Exercises for a fitter pregnancy

Pregnancy workout
Are you pregnant? Try to fit these exercises into your daily routine. They will strengthen your muscles so that you can carry extra weight, make your joints stronger, improve your circulation, ease backache, and generally make you feel well.

Stomach-strengthening exercises

These strengthen your stomach (abdominal) muscles and ease a backache, which can be a problem in pregnancy. As your baby gets bigger you may find that the hollow in your lower back becomes more pronounced, which can lead to a backache.
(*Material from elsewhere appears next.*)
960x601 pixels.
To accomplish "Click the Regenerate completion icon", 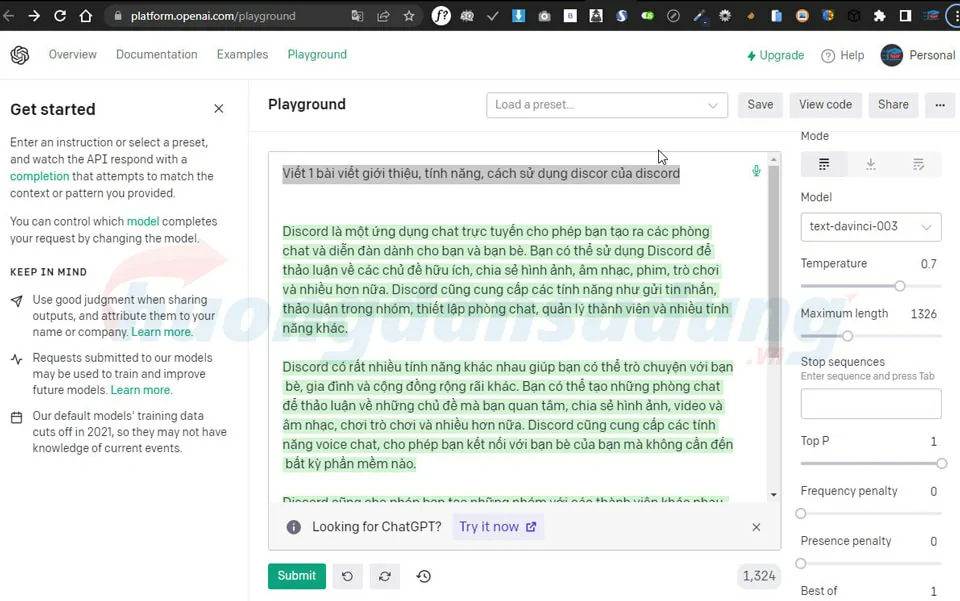I will [x=384, y=576].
•  Start in a box position (on all fours), with your knees under your hips, your hands under your shoulders, your fingers facing forward and your stomach muscles lifted so that your back is straight.
• Pull in your stomach muscles and raise your back up towards the ceiling, curling your trunk and allowing your head to relax gently forward. Don’t let your elbows lock.
• Hold for a few seconds then slowly return to the box position.
• Take care not to hollow your back – it should always return to a straight or neutral position.
• Do this slowly and rhythmically 10 times, making your muscles work hard and moving your back carefully. Only move your back as far as you can comfortably.

Pelvic tilt exercises

Stand with your shoulders and bottom against a wall. Keep your knees soft. Pull your belly button towards your spine, so that your back flattens against the wall.  Hold for four seconds and release. Repeat up to 10 times.

Pelvic floor exercises

Pelvic floor exercises help to strengthen the muscles of the pelvic floor, which are placed under great strain in pregnancy and childbirth.
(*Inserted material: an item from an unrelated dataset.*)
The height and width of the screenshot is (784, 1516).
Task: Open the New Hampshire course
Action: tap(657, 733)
The pelvic floor consists of layers of muscles that stretch like a supportive hammock from the pubic bone (in front) to the base of the backbone. During pregnancy, you may find that you leak urine when you cough or strain. This is known as stress incontinence of urine and it can continue after pregnancy. By performing pelvic floor exercises, you strengthen the pelvic floor muscles and this helps to reduce or avoid this problem after pregnancy. It is important to do them even if you are young and not suffering from stress incontinence now.
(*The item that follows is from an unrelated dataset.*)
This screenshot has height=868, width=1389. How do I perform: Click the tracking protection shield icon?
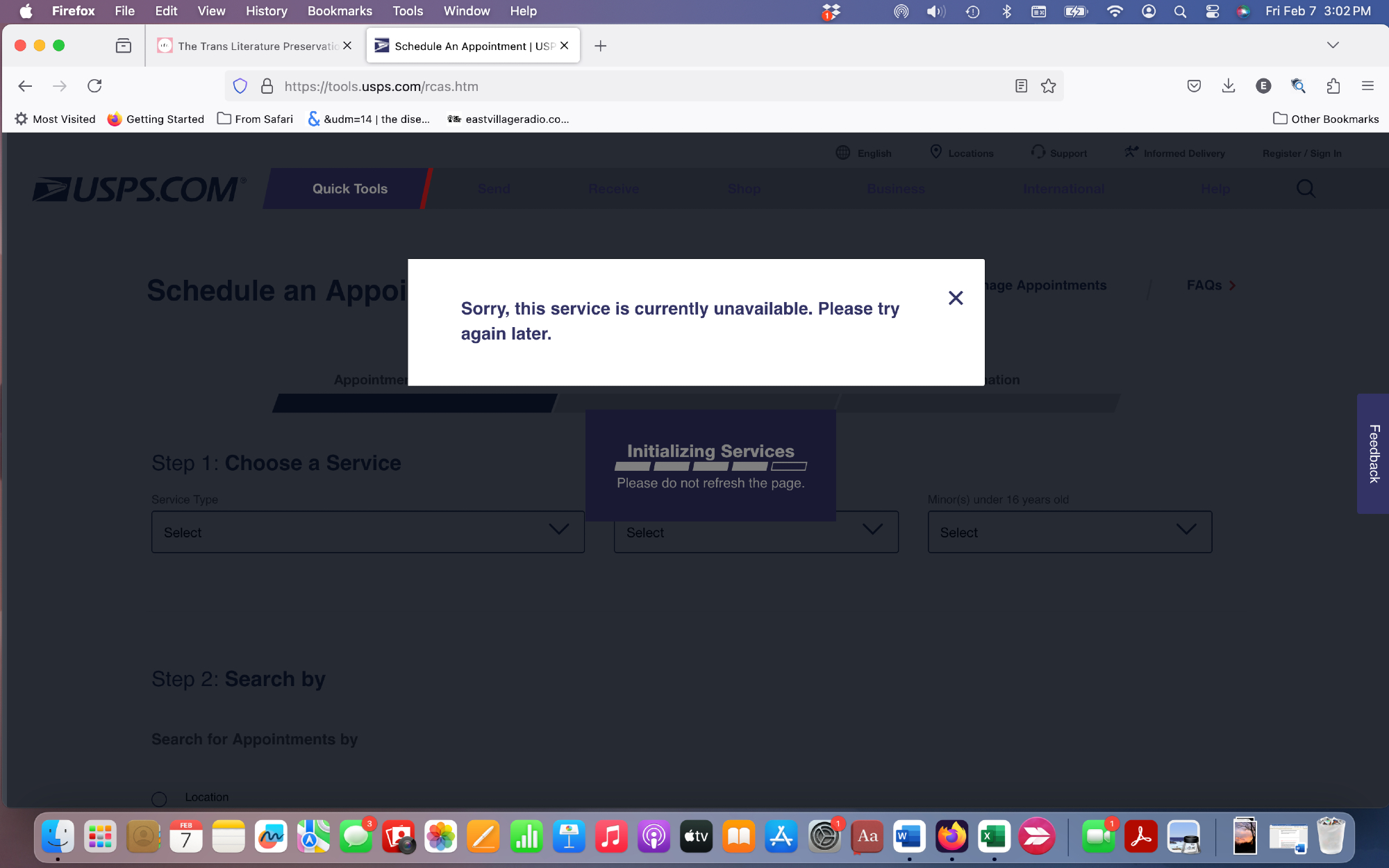coord(240,86)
• Close up your back passage as if trying to prevent a bowel movement.
• At the same time, draw in your vagina as if you are gripping a tampon, and your urethra as if to stop the flow of urine.
• First, do this exercise quickly – tightening and releasing the muscles straight away.
• Then do it slowly, holding the contractions for as long as you can before you relax. Try to count to 10.
• Try to do three sets of eight squeezes every day. To help you remember, you could do them once at each meal.

As well as these exercises, you will also need to practice tightening up the pelvic floor before and during coughing and sneezing.

Ask your midwife or doctor about these exercises.  Your local maternity unit should run classes where a specialist physiotherapist attends.  They can instruct you in groups or individually. Feel free to ask them for advice and help.

Foot exercises

Foot exercises can be done sitting or standing. They improve blood circulation, reduce swelling in the ankles, and prevent cramps in the calf muscles.
• Bend and stretch your foot vigorously up and down 30 times.
• Rotate your foot eight times one way and eight times the other way.
• Repeat with the other foot.

To protect your back

• Sit up straight with your bottom against the back of your chair. Tuck a small cushion behind your waist if you wish.
• When you pick something up, bend your knees, not your back.